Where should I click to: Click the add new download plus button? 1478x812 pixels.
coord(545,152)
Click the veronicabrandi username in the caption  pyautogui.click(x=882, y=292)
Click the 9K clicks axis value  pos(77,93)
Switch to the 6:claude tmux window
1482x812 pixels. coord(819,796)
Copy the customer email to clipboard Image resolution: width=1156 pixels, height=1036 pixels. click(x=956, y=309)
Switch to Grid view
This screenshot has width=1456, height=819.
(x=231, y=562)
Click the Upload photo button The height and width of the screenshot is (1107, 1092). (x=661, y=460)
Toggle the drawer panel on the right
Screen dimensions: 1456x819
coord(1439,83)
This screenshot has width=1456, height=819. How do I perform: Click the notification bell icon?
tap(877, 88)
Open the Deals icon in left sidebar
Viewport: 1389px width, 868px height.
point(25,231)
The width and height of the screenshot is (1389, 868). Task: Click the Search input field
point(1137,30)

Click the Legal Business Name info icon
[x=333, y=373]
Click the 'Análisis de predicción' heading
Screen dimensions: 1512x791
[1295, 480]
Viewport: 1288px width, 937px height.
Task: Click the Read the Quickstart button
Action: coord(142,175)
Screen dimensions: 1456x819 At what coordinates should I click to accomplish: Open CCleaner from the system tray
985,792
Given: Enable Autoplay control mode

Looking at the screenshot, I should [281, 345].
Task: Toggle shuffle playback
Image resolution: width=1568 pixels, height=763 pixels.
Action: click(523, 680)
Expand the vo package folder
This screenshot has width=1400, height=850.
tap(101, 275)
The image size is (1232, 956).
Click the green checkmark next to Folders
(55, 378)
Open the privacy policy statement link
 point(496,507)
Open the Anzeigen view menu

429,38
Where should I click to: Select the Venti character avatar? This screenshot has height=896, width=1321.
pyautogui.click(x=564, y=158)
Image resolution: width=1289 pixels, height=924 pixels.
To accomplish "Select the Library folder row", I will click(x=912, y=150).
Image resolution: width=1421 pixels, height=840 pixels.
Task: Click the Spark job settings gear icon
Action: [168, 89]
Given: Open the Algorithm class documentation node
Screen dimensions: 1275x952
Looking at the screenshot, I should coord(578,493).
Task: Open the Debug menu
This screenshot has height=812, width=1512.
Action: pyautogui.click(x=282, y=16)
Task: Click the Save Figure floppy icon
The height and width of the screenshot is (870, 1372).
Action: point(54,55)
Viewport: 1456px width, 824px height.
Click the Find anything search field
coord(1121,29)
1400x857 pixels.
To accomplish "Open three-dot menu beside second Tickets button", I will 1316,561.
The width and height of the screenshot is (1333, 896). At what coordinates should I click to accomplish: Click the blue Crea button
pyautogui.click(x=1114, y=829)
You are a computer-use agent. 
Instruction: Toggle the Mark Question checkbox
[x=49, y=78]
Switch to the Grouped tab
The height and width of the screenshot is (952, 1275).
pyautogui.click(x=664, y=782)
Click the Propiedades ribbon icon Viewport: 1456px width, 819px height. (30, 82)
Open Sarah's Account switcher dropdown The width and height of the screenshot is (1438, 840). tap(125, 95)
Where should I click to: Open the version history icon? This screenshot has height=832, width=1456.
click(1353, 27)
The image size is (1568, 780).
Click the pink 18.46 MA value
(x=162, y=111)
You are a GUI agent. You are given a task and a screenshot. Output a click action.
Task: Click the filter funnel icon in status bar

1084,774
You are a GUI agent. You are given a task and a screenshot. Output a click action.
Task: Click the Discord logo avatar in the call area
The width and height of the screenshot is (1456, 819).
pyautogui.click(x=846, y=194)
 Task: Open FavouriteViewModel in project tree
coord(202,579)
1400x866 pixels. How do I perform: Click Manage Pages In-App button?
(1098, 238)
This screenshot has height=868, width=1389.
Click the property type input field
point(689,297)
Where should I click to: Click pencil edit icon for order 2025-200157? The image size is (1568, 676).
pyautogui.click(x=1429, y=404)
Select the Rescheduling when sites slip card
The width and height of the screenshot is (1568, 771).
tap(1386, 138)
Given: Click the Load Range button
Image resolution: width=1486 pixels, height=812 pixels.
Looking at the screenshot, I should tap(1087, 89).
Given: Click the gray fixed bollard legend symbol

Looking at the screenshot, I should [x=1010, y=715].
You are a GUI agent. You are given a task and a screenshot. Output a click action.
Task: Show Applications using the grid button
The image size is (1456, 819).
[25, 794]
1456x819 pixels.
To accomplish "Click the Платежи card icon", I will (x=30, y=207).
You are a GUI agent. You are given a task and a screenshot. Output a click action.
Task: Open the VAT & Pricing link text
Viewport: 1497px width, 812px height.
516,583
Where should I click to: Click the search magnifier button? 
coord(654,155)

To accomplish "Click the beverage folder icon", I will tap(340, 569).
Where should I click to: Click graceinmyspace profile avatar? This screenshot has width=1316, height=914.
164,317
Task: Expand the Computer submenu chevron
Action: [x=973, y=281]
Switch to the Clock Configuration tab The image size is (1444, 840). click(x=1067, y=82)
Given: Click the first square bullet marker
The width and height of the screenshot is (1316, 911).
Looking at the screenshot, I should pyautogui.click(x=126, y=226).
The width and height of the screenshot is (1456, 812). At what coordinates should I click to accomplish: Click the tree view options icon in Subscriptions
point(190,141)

-----

What is expected: Copy the records exactly.

Your response:
Where should I click to: Click the add new download plus button? 1478x812 pixels.
coord(545,152)
Click the veronicabrandi username in the caption  pyautogui.click(x=882, y=292)
Click the 9K clicks axis value  pos(77,93)
Switch to the 6:claude tmux window
1482x812 pixels. coord(819,796)
Copy the customer email to clipboard Image resolution: width=1156 pixels, height=1036 pixels. click(x=956, y=309)
Switch to Grid view
This screenshot has width=1456, height=819.
(x=231, y=562)
Click the Upload photo button The height and width of the screenshot is (1107, 1092). (x=661, y=460)
Toggle the drawer panel on the right
Screen dimensions: 1456x819
coord(1439,83)
This screenshot has width=1456, height=819. How do I perform: Click the notification bell icon?
tap(877, 88)
Open the Deals icon in left sidebar
Viewport: 1389px width, 868px height.
point(25,231)
The width and height of the screenshot is (1389, 868). Task: Click the Search input field
point(1137,30)

Click the Legal Business Name info icon
[x=333, y=373]
Click the 'Análisis de predicción' heading
Screen dimensions: 1512x791
[1295, 480]
Viewport: 1288px width, 937px height.
Task: Click the Read the Quickstart button
Action: coord(142,175)
Screen dimensions: 1456x819 At what coordinates should I click to accomplish: Open CCleaner from the system tray
985,792
Given: Enable Autoplay control mode

Looking at the screenshot, I should [281, 345].
Task: Toggle shuffle playback
Image resolution: width=1568 pixels, height=763 pixels.
Action: click(523, 680)
Expand the vo package folder
This screenshot has width=1400, height=850.
tap(101, 275)
The image size is (1232, 956).
Click the green checkmark next to Folders
(55, 378)
Open the privacy policy statement link
 point(496,507)
Open the Anzeigen view menu

429,38
Where should I click to: Select the Venti character avatar? This screenshot has height=896, width=1321.
pyautogui.click(x=564, y=158)
Image resolution: width=1289 pixels, height=924 pixels.
To accomplish "Select the Library folder row", I will click(x=912, y=150).
Image resolution: width=1421 pixels, height=840 pixels.
Task: Click the Spark job settings gear icon
Action: [168, 89]
Given: Open the Algorithm class documentation node
Screen dimensions: 1275x952
Looking at the screenshot, I should coord(578,493).
Task: Open the Debug menu
This screenshot has height=812, width=1512.
Action: pyautogui.click(x=282, y=16)
Task: Click the Save Figure floppy icon
The height and width of the screenshot is (870, 1372).
Action: point(54,55)
Viewport: 1456px width, 824px height.
Click the Find anything search field
coord(1121,29)
1400x857 pixels.
To accomplish "Open three-dot menu beside second Tickets button", I will 1316,561.
The width and height of the screenshot is (1333, 896). At what coordinates should I click to accomplish: Click the blue Crea button
pyautogui.click(x=1114, y=829)
You are a computer-use agent. 
Instruction: Toggle the Mark Question checkbox
[x=49, y=78]
Switch to the Grouped tab
The height and width of the screenshot is (952, 1275).
pyautogui.click(x=664, y=782)
Click the Propiedades ribbon icon Viewport: 1456px width, 819px height. (30, 82)
Open Sarah's Account switcher dropdown The width and height of the screenshot is (1438, 840). tap(125, 95)
Where should I click to: Open the version history icon? This screenshot has height=832, width=1456.
click(1353, 27)
The image size is (1568, 780).
Click the pink 18.46 MA value
(x=162, y=111)
You are a GUI agent. You are given a task and a screenshot. Output a click action.
Task: Click the filter funnel icon in status bar

1084,774
You are a GUI agent. You are given a task and a screenshot. Output a click action.
Task: Click the Discord logo avatar in the call area
The width and height of the screenshot is (1456, 819).
pyautogui.click(x=846, y=194)
 Task: Open FavouriteViewModel in project tree
coord(202,579)
1400x866 pixels. How do I perform: Click Manage Pages In-App button?
(1098, 238)
This screenshot has height=868, width=1389.
Click the property type input field
point(689,297)
Where should I click to: Click pencil edit icon for order 2025-200157? The image size is (1568, 676).
pyautogui.click(x=1429, y=404)
Select the Rescheduling when sites slip card
The width and height of the screenshot is (1568, 771).
tap(1386, 138)
Given: Click the Load Range button
Image resolution: width=1486 pixels, height=812 pixels.
Looking at the screenshot, I should tap(1087, 89).
Given: Click the gray fixed bollard legend symbol

Looking at the screenshot, I should [x=1010, y=715].
You are a GUI agent. You are given a task and a screenshot. Output a click action.
Task: Show Applications using the grid button
The image size is (1456, 819).
[25, 794]
1456x819 pixels.
To accomplish "Click the Платежи card icon", I will (x=30, y=207).
You are a GUI agent. You are given a task and a screenshot. Output a click action.
Task: Open the VAT & Pricing link text
Viewport: 1497px width, 812px height.
516,583
Where should I click to: Click the search magnifier button? 
coord(654,155)

To accomplish "Click the beverage folder icon", I will tap(340, 569).
Where should I click to: Click graceinmyspace profile avatar? This screenshot has width=1316, height=914.
164,317
Task: Expand the Computer submenu chevron
Action: [x=973, y=281]
Switch to the Clock Configuration tab The image size is (1444, 840). click(x=1067, y=82)
Given: Click the first square bullet marker
The width and height of the screenshot is (1316, 911).
Looking at the screenshot, I should pyautogui.click(x=126, y=226).
The width and height of the screenshot is (1456, 812). At what coordinates should I click to accomplish: Click the tree view options icon in Subscriptions
point(190,141)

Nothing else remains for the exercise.